In thirty years, not one mass shooting has been stopped by a civilian with a gun, unless you count the killers who have shot themselves on the scene. Apocryphal stories abound of armed citizens staring down a gunman, but those sound more like bar-boasts than anything else and are not backed up by trials where evidence has been submitted.

The NRA is scheduled to hold a press conference in Washington, DC on Friday. That it has not decided to rub people's noses in it by holding an ad hoc convention in Hartford instead can be taken as a sign of progress.

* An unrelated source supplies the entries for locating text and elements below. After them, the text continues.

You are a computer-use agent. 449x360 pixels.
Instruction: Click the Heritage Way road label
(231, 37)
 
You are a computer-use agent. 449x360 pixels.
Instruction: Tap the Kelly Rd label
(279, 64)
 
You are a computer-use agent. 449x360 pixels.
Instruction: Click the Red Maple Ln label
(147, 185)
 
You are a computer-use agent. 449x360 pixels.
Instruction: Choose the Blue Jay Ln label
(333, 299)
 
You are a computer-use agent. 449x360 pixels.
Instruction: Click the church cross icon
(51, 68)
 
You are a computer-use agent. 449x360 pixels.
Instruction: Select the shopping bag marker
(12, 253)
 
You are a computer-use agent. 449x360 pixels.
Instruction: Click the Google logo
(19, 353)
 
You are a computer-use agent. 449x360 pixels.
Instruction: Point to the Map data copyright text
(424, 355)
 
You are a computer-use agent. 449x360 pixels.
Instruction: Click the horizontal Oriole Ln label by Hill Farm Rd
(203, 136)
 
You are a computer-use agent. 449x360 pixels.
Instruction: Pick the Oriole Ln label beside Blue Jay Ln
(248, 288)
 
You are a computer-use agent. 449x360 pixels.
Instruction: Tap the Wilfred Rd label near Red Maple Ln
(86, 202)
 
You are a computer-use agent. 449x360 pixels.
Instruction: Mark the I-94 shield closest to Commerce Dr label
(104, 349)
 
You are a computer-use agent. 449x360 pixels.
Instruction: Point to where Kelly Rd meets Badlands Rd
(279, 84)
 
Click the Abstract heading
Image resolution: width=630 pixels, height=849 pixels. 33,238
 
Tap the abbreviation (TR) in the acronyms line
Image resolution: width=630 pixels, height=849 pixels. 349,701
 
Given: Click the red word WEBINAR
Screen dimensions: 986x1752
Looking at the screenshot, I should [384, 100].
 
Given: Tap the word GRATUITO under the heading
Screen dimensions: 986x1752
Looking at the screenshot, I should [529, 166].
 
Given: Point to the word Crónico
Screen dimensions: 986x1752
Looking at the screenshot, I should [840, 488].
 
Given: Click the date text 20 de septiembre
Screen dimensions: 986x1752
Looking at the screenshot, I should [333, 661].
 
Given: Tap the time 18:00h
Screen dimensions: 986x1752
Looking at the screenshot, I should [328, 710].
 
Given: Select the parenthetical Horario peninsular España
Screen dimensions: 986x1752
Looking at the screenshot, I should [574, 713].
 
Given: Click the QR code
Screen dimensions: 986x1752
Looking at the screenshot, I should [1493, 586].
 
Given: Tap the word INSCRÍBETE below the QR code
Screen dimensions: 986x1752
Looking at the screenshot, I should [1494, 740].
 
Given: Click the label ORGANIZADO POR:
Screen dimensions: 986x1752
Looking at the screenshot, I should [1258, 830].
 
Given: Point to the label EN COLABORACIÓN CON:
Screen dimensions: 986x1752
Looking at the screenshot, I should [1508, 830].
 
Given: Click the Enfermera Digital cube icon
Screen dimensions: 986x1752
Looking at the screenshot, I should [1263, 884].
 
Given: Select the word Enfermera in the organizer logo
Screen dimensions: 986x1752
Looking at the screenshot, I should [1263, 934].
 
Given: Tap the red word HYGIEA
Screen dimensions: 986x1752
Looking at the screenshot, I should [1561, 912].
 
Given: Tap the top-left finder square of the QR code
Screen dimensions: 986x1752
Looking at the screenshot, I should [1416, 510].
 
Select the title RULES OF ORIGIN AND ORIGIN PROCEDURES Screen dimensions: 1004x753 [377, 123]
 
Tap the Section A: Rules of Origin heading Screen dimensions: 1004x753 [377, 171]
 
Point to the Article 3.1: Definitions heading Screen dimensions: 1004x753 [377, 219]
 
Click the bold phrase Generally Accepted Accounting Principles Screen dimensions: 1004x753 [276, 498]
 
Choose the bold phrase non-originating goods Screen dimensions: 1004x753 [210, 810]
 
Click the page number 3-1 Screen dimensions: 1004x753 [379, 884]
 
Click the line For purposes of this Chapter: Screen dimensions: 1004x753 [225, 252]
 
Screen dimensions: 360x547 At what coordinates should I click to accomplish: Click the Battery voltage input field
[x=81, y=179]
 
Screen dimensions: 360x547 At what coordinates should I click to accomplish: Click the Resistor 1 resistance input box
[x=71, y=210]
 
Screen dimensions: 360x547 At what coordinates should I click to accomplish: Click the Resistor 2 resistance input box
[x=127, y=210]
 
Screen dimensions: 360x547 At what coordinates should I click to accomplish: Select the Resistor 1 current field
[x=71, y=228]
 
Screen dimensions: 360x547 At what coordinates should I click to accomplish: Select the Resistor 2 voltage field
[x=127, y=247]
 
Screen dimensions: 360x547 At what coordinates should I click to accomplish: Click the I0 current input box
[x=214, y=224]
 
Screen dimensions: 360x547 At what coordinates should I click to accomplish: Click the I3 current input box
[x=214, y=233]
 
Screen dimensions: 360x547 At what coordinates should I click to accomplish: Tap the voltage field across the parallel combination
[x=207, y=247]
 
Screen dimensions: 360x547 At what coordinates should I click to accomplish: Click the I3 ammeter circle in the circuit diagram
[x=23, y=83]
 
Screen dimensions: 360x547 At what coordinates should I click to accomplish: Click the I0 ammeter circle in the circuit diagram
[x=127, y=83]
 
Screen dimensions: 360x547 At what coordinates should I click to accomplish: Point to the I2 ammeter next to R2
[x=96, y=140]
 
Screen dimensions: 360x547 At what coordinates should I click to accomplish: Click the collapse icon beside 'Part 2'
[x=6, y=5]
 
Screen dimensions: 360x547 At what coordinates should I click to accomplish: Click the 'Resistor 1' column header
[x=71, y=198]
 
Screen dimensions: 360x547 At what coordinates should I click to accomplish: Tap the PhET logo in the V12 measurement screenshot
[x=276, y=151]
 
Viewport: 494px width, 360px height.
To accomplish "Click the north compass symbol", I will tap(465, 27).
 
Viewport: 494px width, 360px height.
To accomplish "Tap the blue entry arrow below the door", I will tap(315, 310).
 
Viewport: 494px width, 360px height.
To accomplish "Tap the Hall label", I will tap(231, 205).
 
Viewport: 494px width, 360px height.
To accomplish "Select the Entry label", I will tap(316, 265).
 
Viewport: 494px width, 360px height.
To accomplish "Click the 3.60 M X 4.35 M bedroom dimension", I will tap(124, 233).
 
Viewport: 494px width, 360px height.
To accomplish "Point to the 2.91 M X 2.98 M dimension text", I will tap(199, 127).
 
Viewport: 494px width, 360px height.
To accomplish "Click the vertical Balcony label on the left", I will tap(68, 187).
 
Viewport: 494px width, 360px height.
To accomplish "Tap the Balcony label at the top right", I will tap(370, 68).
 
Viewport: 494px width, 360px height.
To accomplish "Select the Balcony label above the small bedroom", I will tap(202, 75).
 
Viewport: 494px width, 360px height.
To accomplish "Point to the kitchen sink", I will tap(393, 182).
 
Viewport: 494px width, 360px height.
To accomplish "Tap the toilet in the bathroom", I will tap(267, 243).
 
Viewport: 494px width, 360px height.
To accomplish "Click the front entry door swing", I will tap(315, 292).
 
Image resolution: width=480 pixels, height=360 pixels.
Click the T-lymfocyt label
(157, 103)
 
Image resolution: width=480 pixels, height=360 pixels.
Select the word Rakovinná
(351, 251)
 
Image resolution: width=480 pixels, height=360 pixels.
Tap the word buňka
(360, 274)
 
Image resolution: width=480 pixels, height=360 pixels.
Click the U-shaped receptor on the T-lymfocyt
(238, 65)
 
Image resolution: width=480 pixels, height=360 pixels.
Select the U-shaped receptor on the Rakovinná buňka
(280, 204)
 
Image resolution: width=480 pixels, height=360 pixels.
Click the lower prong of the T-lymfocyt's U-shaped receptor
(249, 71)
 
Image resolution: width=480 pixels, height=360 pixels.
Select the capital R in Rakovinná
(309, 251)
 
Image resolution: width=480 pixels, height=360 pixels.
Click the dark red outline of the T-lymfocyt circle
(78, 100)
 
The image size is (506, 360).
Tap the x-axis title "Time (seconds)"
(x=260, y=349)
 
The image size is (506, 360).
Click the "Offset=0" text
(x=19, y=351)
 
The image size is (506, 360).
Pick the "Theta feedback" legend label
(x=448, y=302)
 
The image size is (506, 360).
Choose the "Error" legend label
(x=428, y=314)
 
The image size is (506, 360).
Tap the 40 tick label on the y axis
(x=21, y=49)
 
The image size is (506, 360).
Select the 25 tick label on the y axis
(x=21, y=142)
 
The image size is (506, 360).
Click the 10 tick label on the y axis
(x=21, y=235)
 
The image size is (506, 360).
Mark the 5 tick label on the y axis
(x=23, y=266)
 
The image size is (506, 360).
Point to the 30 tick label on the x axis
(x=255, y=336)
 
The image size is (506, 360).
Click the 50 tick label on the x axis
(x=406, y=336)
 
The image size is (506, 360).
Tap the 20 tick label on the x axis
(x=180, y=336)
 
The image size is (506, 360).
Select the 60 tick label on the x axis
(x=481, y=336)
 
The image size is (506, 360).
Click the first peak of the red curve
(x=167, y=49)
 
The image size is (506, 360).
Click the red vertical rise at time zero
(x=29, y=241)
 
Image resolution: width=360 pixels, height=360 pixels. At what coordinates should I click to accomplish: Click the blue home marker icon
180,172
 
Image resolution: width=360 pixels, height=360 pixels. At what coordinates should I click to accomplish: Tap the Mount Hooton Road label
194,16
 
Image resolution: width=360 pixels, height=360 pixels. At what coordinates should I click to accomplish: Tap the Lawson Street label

Maybe, just maybe, its dawned on them that people matter more than guns.

 

Monday, December 17, 2012

Now. Not Tomorrow. Not Next Week. Now.

The assault weapons ban must be put back in place, immediately. If President Obama has to risk looking like "He's comin' fer our gunz," then so be it. We shouldn't have to explain to the parents of the next school shooting, "It wasn't the right time to talk about banning assault rifles and semi-automatic pistols."
 
Because if this incident doesn't immediately make it clear that a) there is no wrong time to talk about the ban and b) assault weapons have no place in society, period, I can't imagine what the hell a gun nut could possibly want to convince him.
 
There is absolutely no need for any civilian, not even an off-duty cop, to own an assault weapon. Period. Here we have a case of legally owned guns being used to slaughter dozens of innocent people. These guns were employed by someone who had authorization to use them, having fired them any number of times at gun ranges under the auspices of his mother.
 
As Michael Moore so deftly tweeted this weekend "If only Nancy Lanza had more guns, none of this would have happened." The Lanzas clearly had too many guns.
 
The answer, clearly, is not more guns. Indeed, no civilian in the past 30 years has stopped a mass shooting. Ever. Not once. Indeed, another gun tends to incite more gun violence, as anyone who lives in a deep urban area can attest. Or you merely have to look at this past summer's incident at the Empire State Building, where nine bystanders were injured by police firing upon the assailant. And they're trained in the use of firearms to the point they are warned not to draw unless its absolutely necessary.
 
It's also funny how when it comes to the Second Amendment, conservatives suddenly become so flexible, where on the rest of the document, they are strict constructionists.
 
I mean, I might be wrong, but back when the founders wrote that Amendment, you had to measure out black powder, pour it down the barrel of your musket or pistol, tamp it down with wadding, then stuff a lead ball into it. You took very careful aim because the barrel wasn't rifled so the ball didn't fly true (and besides, it was a ball so it was likely to veer off course anyway) and you looked "into the whites of their eyes" and you fired.
 
This gave you more than a moment's pause before you wasted a shot. Indeed, a miss meant you had to start the whole process all over again and risk being killed by your target, even with his bare hands. You couldn't spray a roomful of children like you were watering a garden.
 
It shouldn't be easy to shoot someone. It certainly shouldn't be easier to buy a gun of any kind than to buy a car and drive it. There ought to be insurance involved, too, since something like 80% of guns used in this country are legally owned, and that insurance ought to be goddamned expensive.
 
In New York City, it costs something like $500 annually just to own a gun, and another $400 or so to have a gun license of the most minimal permit (to keep a gun in your house.) That ought to be the minimum, the bare minimum, and then we can move onto defining what a gun actually is.
 
So conservatives? You want to be all "strict constructionist," how about here? How about we define a "gun" as something that cannot fire more than a bullet faster than every three seconds (I'm being very generous here, since it took longer than three seconds to load a musket)? Anything faster is a "military weapon," and therefore not covered in the Second?
 
There is not one legitimate argument for any civilian to ever own a military weapon.
 
MAS: Rich Abdill over at Wonkette has posted one of the best explorations of the counterarguments to the gun nuts in America I've ever read, thus neatly proving that we snarkcastic folks are really smart, too.